I have read lots of threads about this yeast being tough tough to finish. And then I have also read lots of people exceeding 75% with this yeast. :confused:
 
I just recently used the 1968 on a brown ale with an og of 1064 and it got down to 1018/1019ish for around 69-70% attenuation.

That was with a liter and a half starter.

I have read lots of threads about this yeast being tough tough to finish. And then I have also read lots of people exceeding 75% with this yeast. :confused:

Agreed. I have used 1968 in a few beers as it is a yeast I wash and have on hand more than most. I think with this beer it is stalling because the mash temp is so high (160F), and I am guessing 1968 quits early because it is not good at eating the slightly less ferment-able sugars that are present. No science to back that up, but just a guess.

Shaking seems to help, large starters (3L) seem to help and ramping the temp at the end of fermentation seems to help. Shaking seems to help get you that last point or so at the end, not much more.

I have another beer that had an OG of 1.058 and 1968, that is mashed at 149F and 1968 got it down to 1.015 no problems.

Right now the second attempt at this Lagunitas IPA is sitting in primary, and has been for two weeks. OG was 1.069 (I upped the grain the second time), and the FG is sitting right around 1.023-1.024, too high for my tastes.
 
Agreed. I have used 1968 in a few beers as it is a yeast I wash and have on hand more than most. I think with this beer it is stalling because the mash temp is so high (160F), and I am guessing 1968 quits early because it is not good at eating the slightly less ferment-able sugars that are present. No science to back that up, but just a guess.

Shaking seems to help, large starters (3L) seem to help and ramping the temp at the end of fermentation seems to help. Shaking seems to help get you that last point or so at the end, not much more.

I have another beer that had an OG of 1.058 and 1968, that is mashed at 149F and 1968 got it down to 1.015 no problems.

Right now the second attempt at this Lagunitas IPA is sitting in primary, and has been for two weeks. OG was 1.069 (I upped the grain the second time), and the FG is sitting right around 1.023-1.024, too high for my tastes.

Damn, thats a bit high for my tastes as well.

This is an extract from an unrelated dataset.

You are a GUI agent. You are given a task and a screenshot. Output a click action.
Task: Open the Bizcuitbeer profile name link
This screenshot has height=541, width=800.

I am looking to brew this but will probably not be able to get to it until after the new year, I will def post my mash schedule and results when I get to it.

Cheers
 
We brewed the Lagunita's IPA this past weekend. It was our first beer to brew on the new brew stand. Thank you for sharing the recipe. It is currently percolating in the fermenter. I will let you know how it turns out.
 
Arise, zombie thread!

Hey, I was just looking for a clone of this beer and found this thread. Couple things:

I see where people are saying they brewed this with 1968, but why on earth would you choose that yeast for an American IPA? That is an English yeast for bitters and milds. Some old timers still believe it is Fuller’s yeast. My first thought would have been 1332, which is supposedly used by Northwestern US breweries and also supposedly is English in origin.

Not sure if this is relevant anymore but I met the owner of Lagunitas...
He said they do mash around 160 and they have an incredible yeast strain that can chew through anything.

This comment stood out to me, because I wonder if he was trying to tell you in a roundabout way “Pacman” yeast? Just a thought.

I was really wondering about the hops and whether this is the old Centennial and Cascade combinations or if they are using newer hops like Mosaic or something? Not much ingredient info given on their site.